We're very cooperative on this side. We like to share.
Ms. Kelderman, earlier on you were talking about your ATM that was down there. The credit union that I've belonged to since I was about 12 actually came up with the first debit card. You could use it in ten different locations in the city of St. Catharines, primarily around the GM plant, because they were auto workers' credit unions at the time. You could actually go and use what eventually became the debit card. They actually had one of those going back some 28 years ago, or almost 30 now, I think.
When we look at cooperatives, it seems that across the country credit unions are successful, and they are fairly plentiful across the country. But if we look at Ontario, especially when we start to look at large urban areas, we see fewer co-ops beyond the financial pieces. We see it in the insurance business. We certainly see it in the credit union business. We don't necessarily see it in other businesses.
We certainly won't find any trees in Mr. Butt's Mississauga area for forestry, and you won't find them in my end, Ms. Folkins; certainly I have a woodlot, but we don't have someone like you in terms in being able to have a cooperative. I live in the Niagara Peninsula, and we don't actually have any of those.

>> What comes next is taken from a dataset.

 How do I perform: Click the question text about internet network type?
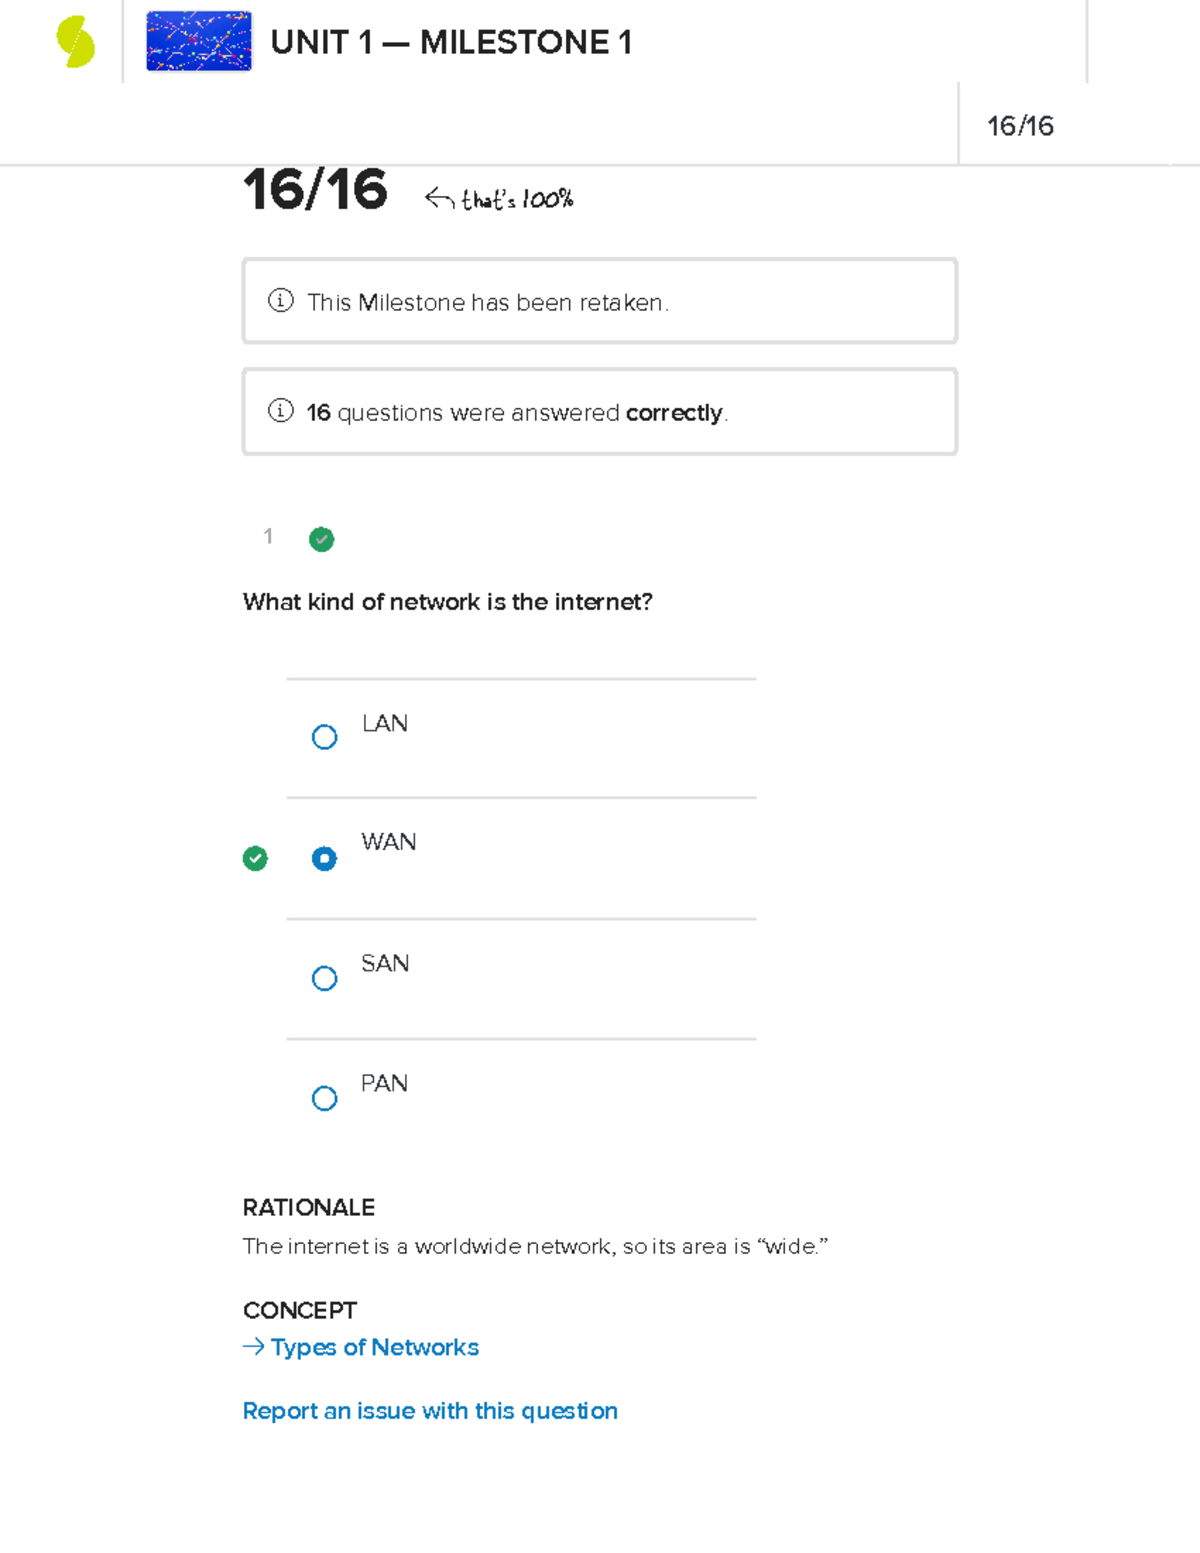(x=447, y=601)
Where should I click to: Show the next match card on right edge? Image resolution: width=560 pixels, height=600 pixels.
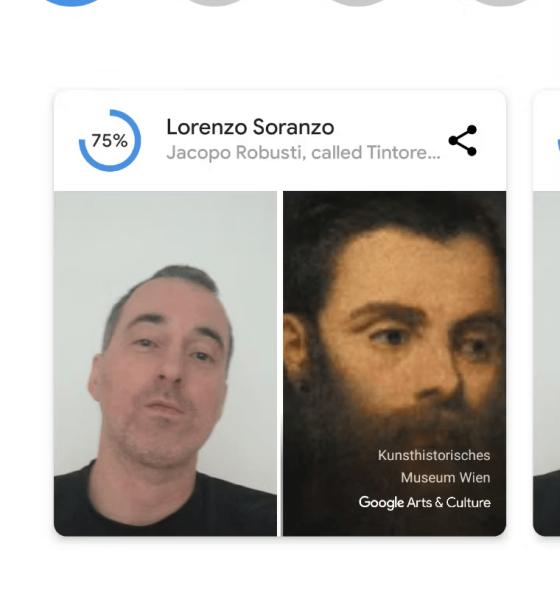[546, 313]
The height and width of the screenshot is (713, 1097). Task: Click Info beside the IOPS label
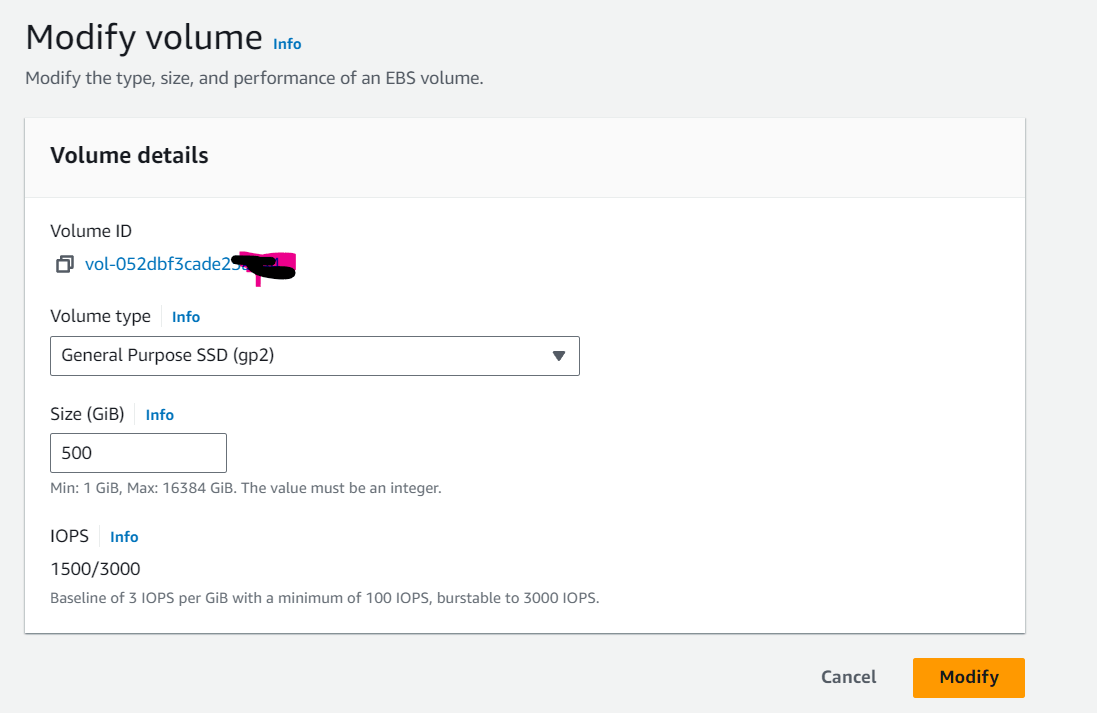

If you take an area like the Hamilton-Niagara area, which used to be a heavy manufacturing area, do you see opportunities for co-ops? We talked this morning about industrial co-ops in other places across the world, in the Basque region in northern Italy, for instance, where there might be opportunities for cooperatives to actually do things in very urban settings, where we see private enterprise as the primary player versus co-ops, which tend to be, in certain parts of this country, more rural players. Do you see any opportunities to come into places like Niagara, where jobs have been lost in the tens of thousands, and for co-ops to play a major role beyond the credit union, mutual fund, mutual insurance piece?